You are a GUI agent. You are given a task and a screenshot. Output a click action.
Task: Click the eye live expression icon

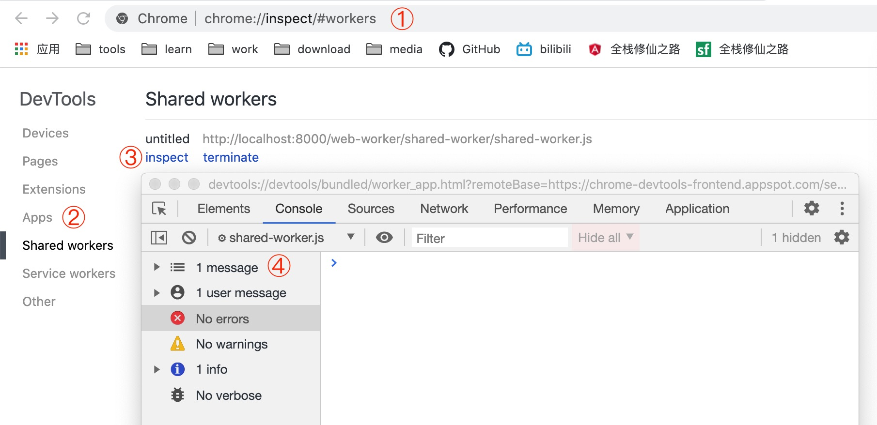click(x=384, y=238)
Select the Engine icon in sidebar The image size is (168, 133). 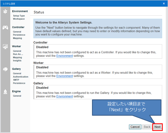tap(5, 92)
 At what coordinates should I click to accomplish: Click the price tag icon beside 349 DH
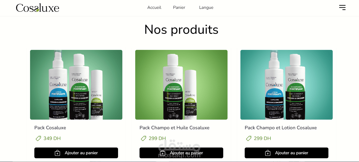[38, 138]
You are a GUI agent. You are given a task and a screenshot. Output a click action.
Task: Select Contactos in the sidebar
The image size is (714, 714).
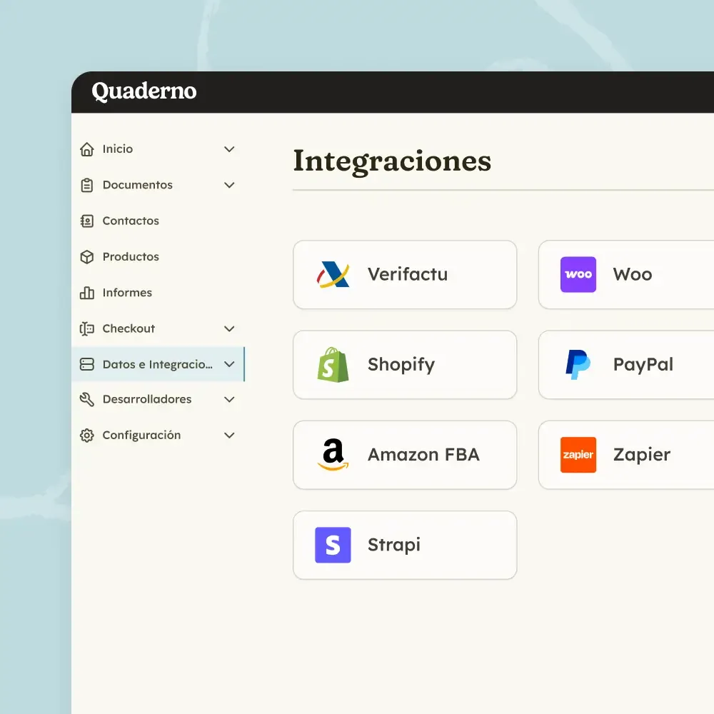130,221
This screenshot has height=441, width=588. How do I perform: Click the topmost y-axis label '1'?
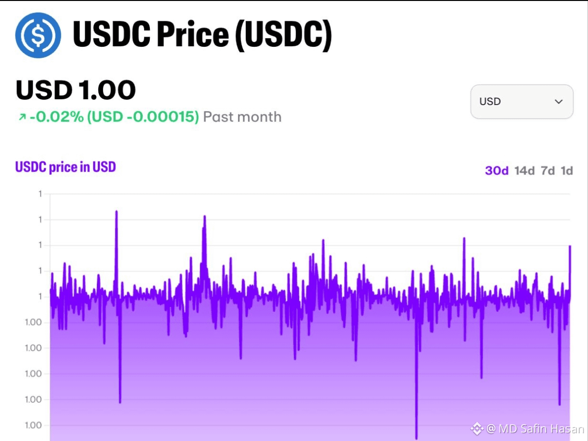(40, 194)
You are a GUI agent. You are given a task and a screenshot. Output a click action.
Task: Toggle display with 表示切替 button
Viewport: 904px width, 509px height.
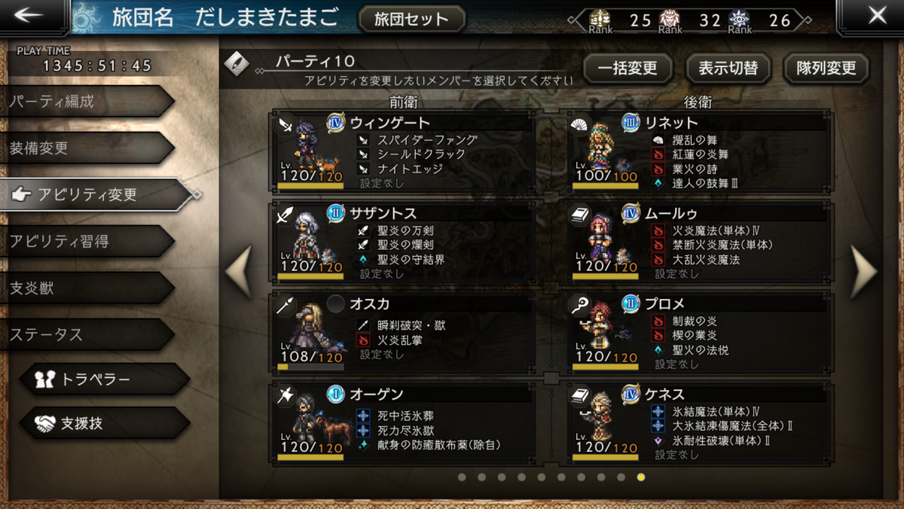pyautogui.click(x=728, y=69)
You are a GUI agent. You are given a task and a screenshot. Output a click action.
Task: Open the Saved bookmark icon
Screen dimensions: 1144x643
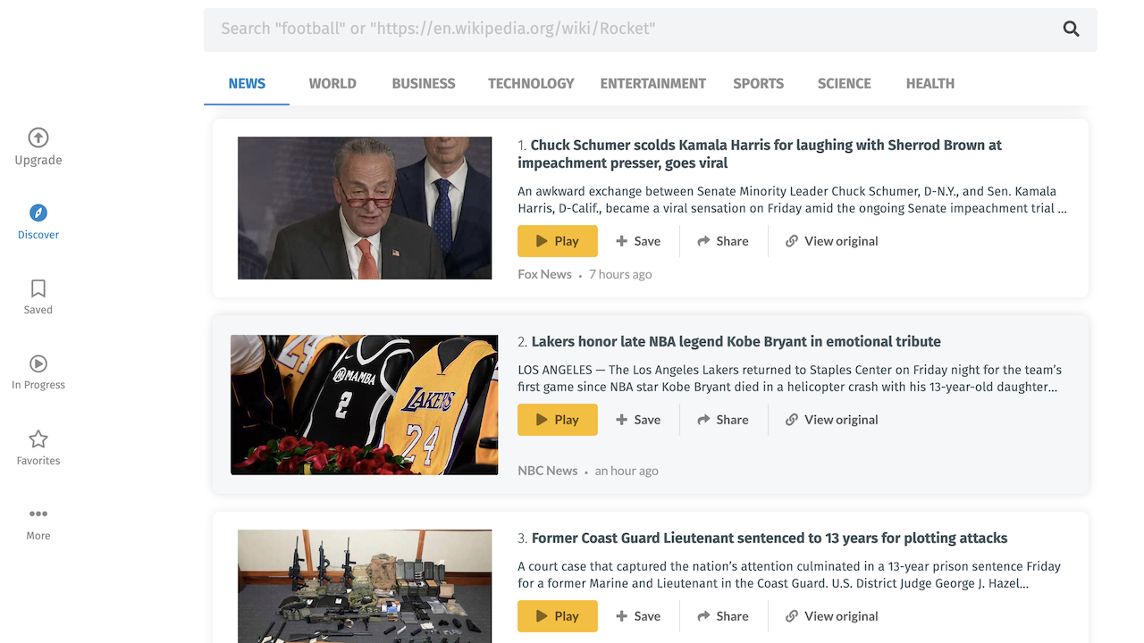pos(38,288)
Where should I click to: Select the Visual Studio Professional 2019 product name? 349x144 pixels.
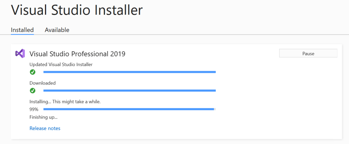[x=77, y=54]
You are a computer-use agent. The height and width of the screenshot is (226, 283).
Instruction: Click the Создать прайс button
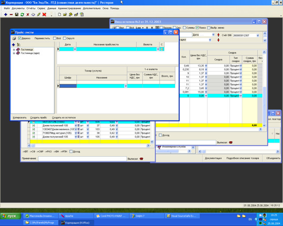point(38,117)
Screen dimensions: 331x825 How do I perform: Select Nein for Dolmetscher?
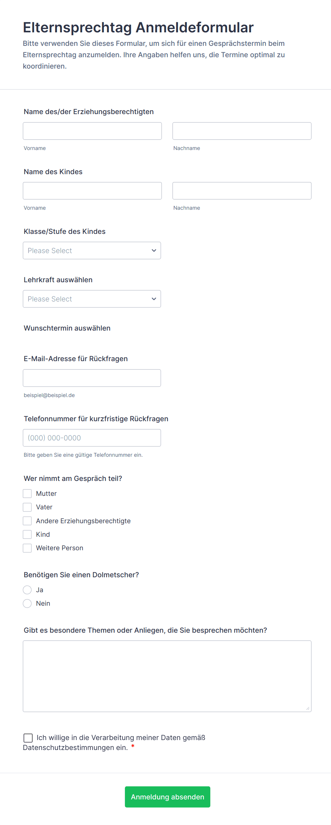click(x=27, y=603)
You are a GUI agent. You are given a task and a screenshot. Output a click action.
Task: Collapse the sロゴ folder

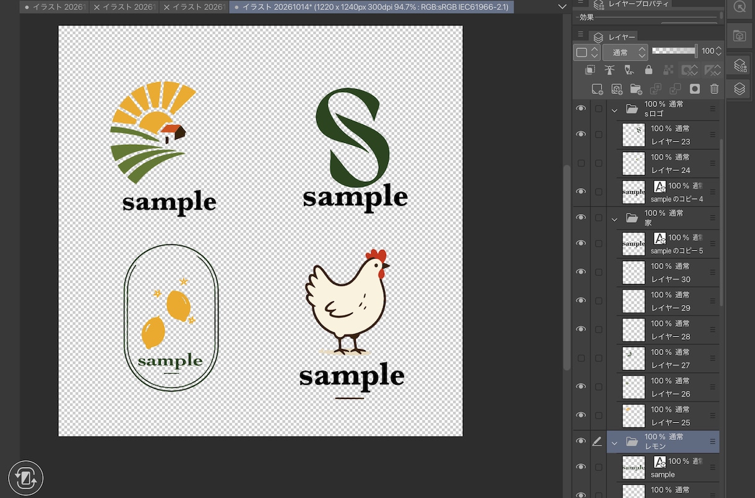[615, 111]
━━━━━━━━━━━━━━━━━━━━
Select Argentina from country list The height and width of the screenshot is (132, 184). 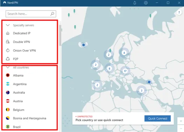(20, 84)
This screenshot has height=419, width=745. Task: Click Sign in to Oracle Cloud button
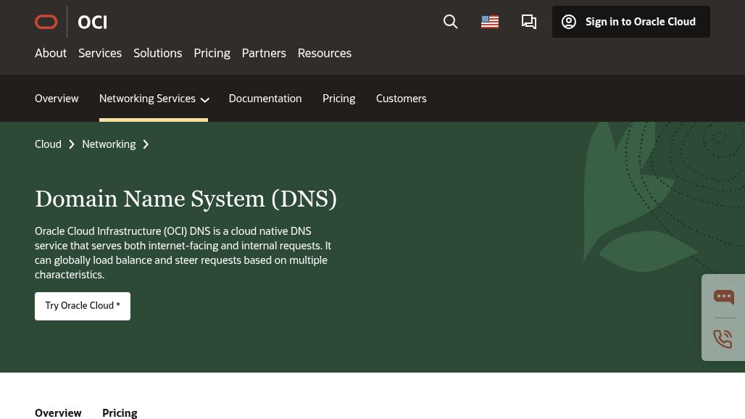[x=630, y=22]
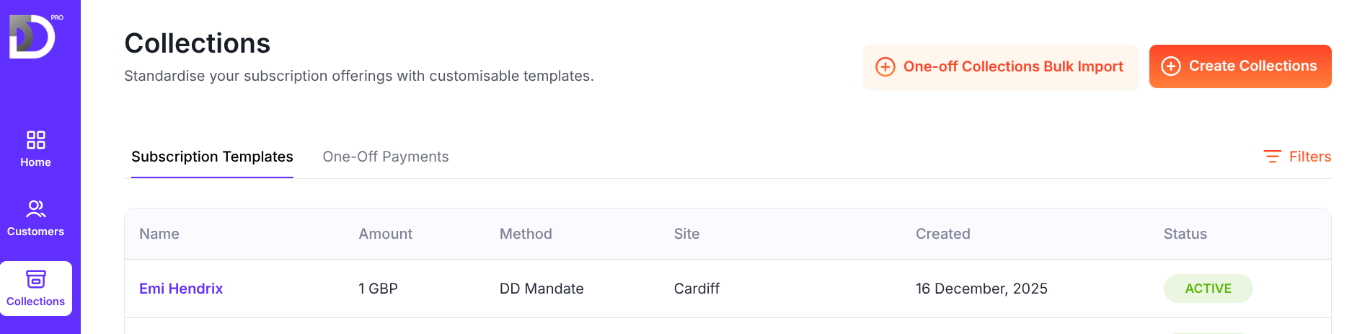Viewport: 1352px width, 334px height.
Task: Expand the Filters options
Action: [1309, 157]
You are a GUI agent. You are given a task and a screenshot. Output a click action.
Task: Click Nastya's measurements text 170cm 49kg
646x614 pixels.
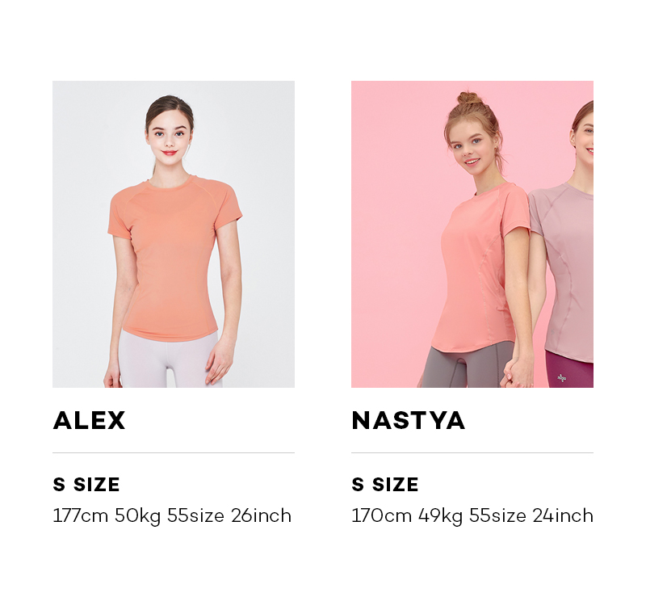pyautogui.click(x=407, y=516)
━━━━━━━━━━━━━━━━━━━━
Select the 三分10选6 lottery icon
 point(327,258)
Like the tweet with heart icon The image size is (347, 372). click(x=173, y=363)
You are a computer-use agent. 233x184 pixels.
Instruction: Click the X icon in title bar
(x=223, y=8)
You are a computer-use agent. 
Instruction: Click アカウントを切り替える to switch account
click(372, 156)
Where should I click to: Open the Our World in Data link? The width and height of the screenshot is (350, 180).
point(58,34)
━━━━━━━━━━━━━━━━━━━━
__Task details__
Please return the data above exactly as it stands from the line with "Task: Open the Saved bookmark icon" to the line with "You are a computer-use agent. The", keeping both of those lines but none of the pictures.

__Exercise answer__
Task: Open the Saved bookmark icon
Screen dimensions: 1144x643
pos(38,288)
Where should I click to: Select the Visual Studio Professional 2019 product name? 349x144 pixels.
[x=77, y=54]
You are a computer-use agent. The height and width of the screenshot is (226, 283).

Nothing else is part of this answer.